**Required work:** The answer is a single figure: how many lines below contain the word "will".

**Data supplied:**
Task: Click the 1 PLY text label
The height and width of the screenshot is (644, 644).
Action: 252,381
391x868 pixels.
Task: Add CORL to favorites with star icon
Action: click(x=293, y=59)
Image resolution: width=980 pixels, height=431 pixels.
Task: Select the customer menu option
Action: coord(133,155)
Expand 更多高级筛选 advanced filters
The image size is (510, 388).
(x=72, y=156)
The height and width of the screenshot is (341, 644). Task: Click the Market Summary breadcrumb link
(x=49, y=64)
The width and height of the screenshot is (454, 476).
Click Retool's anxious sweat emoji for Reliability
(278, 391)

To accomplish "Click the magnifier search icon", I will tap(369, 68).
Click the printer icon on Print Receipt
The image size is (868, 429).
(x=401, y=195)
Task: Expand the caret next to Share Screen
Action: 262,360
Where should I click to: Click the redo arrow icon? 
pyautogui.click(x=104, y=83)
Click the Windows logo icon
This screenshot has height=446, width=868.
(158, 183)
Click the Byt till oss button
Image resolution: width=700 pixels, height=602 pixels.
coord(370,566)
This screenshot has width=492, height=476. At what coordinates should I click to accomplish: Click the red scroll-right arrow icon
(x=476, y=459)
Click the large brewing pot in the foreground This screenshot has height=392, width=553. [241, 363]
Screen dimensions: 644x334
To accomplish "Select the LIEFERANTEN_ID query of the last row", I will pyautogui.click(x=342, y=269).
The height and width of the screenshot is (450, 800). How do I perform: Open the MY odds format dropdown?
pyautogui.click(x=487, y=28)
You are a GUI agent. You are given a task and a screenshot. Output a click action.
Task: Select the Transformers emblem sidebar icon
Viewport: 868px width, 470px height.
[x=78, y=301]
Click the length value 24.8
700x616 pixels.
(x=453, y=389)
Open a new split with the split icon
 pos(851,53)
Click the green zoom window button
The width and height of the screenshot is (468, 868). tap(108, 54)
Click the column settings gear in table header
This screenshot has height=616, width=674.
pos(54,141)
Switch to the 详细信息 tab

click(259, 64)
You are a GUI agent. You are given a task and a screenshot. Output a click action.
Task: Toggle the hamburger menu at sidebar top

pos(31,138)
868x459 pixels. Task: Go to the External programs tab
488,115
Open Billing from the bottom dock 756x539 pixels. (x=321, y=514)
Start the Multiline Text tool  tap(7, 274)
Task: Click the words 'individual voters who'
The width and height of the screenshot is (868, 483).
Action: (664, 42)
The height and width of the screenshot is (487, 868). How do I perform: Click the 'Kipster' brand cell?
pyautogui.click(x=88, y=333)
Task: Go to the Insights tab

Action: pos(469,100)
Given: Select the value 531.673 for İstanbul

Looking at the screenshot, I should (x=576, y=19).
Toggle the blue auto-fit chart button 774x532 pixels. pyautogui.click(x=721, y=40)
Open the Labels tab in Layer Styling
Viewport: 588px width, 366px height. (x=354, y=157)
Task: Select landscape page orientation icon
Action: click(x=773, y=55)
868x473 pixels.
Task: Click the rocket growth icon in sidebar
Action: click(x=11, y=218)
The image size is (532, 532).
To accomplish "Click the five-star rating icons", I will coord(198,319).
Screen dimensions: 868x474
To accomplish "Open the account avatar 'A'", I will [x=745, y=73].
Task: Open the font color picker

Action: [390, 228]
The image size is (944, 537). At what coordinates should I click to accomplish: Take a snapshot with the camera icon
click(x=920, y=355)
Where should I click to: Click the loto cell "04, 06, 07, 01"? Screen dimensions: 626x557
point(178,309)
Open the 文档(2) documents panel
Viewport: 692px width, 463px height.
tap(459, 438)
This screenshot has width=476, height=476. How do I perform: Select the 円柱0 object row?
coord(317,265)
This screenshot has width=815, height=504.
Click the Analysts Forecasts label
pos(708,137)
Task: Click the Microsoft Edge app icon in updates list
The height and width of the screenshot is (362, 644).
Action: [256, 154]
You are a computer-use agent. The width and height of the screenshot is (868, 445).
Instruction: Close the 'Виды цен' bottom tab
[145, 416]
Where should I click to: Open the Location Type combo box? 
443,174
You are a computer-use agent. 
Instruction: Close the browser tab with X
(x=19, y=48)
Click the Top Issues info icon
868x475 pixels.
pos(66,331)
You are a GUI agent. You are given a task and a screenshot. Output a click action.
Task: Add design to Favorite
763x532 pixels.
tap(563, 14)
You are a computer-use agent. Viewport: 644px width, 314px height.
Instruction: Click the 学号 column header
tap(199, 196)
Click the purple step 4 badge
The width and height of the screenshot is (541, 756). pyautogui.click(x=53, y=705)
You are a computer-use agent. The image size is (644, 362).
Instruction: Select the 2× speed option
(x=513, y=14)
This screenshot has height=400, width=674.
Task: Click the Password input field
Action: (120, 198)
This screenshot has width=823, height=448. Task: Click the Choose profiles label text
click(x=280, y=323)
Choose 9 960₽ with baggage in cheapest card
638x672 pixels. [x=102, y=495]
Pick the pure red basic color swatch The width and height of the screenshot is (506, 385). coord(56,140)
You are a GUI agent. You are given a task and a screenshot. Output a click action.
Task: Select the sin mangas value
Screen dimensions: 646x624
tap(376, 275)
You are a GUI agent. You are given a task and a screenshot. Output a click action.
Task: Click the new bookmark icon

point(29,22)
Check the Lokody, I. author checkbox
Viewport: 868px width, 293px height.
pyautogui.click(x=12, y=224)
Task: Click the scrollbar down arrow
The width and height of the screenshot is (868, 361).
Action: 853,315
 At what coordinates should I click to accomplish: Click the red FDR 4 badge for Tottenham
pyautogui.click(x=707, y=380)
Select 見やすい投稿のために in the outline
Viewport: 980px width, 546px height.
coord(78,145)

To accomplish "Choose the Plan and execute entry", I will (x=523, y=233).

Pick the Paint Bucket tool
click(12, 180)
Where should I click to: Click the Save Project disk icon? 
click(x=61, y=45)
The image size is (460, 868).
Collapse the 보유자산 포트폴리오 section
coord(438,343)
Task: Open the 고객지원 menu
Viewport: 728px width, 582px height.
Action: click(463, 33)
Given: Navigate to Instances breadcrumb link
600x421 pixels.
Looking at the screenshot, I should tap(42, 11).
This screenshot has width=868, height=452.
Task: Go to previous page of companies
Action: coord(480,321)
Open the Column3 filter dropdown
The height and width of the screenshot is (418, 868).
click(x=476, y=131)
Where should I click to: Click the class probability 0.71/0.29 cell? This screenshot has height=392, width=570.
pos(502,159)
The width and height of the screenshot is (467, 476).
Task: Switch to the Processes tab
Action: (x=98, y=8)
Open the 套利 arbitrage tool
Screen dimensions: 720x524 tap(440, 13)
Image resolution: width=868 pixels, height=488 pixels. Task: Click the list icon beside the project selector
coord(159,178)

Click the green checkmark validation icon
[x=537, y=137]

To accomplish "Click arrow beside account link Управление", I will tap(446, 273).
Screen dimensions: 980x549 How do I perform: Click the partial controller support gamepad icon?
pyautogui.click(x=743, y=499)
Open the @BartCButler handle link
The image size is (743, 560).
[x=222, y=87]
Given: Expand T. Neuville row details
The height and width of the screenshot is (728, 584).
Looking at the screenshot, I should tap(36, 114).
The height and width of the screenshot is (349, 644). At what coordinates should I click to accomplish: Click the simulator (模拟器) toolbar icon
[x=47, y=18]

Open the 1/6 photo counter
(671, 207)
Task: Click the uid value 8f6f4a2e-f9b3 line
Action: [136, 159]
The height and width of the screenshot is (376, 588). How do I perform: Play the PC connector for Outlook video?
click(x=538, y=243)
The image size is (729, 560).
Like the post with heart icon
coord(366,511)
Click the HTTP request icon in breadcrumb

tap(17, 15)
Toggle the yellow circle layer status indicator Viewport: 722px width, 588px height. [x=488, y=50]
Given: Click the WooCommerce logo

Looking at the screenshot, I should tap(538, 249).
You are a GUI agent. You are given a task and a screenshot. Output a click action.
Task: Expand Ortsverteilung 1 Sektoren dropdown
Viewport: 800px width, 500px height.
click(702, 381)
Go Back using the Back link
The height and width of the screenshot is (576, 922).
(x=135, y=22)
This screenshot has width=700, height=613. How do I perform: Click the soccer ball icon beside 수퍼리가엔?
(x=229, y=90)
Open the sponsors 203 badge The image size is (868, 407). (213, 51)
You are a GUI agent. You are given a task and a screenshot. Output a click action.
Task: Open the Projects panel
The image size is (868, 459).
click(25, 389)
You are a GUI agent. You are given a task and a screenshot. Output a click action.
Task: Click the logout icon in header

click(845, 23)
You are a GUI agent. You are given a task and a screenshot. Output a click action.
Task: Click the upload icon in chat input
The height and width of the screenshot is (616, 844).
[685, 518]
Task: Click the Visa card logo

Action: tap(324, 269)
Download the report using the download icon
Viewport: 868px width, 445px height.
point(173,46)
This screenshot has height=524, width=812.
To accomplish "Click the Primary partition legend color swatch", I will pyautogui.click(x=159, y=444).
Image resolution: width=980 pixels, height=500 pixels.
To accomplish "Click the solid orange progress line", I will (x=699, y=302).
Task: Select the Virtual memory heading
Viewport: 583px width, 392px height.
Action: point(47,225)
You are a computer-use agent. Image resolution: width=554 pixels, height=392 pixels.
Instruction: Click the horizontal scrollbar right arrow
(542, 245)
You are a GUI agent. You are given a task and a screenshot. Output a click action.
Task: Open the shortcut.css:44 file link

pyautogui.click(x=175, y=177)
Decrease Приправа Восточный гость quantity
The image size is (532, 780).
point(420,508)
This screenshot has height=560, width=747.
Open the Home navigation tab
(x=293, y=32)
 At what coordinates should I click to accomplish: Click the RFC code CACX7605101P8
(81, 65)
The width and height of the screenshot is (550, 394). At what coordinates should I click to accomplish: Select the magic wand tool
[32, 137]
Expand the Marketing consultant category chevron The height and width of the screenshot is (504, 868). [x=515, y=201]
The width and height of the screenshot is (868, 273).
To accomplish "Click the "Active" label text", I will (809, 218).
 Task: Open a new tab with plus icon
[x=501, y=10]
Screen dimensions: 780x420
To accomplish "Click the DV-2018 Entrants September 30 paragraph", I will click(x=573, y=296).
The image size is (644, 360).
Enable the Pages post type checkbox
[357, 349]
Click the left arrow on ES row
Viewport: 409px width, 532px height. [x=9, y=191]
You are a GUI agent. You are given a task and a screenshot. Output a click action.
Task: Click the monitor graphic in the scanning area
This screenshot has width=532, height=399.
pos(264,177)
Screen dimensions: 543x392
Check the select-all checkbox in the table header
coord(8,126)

**Solved problem:** 10